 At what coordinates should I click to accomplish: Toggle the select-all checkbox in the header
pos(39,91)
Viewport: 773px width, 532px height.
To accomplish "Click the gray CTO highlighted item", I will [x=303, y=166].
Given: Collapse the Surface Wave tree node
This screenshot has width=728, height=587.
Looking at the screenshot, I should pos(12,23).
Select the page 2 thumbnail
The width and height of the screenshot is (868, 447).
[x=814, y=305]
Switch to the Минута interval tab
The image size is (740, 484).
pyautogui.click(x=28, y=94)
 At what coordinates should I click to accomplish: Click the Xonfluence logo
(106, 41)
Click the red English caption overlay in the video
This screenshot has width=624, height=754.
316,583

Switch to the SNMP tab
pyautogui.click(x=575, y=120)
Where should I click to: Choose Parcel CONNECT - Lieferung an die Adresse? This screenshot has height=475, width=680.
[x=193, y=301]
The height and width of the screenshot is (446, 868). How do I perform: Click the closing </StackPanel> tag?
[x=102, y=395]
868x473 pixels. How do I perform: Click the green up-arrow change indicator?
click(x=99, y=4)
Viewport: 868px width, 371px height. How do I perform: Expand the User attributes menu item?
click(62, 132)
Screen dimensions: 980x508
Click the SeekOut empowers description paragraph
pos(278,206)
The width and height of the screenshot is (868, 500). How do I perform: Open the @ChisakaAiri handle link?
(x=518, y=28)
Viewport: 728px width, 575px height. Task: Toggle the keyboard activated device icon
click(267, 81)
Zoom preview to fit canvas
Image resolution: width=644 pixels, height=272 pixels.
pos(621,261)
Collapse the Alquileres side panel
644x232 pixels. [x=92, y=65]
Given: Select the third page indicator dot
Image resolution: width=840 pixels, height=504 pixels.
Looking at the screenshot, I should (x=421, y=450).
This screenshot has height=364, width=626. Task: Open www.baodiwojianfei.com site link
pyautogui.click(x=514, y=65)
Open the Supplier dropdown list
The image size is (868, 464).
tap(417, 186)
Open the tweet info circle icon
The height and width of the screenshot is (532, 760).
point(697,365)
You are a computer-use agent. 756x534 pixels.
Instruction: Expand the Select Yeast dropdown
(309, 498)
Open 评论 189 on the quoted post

## WHAT YOU SHOULD DO
Return only the lines spanning from the first line of the material through the line with "Select the page 2 thumbnail", copied exactly, both ends kept.

## ANSWER
 At what coordinates should I click to accomplish: Toggle the select-all checkbox in the header
pos(39,91)
Viewport: 773px width, 532px height.
To accomplish "Click the gray CTO highlighted item", I will [x=303, y=166].
Given: Collapse the Surface Wave tree node
This screenshot has width=728, height=587.
Looking at the screenshot, I should pos(12,23).
Select the page 2 thumbnail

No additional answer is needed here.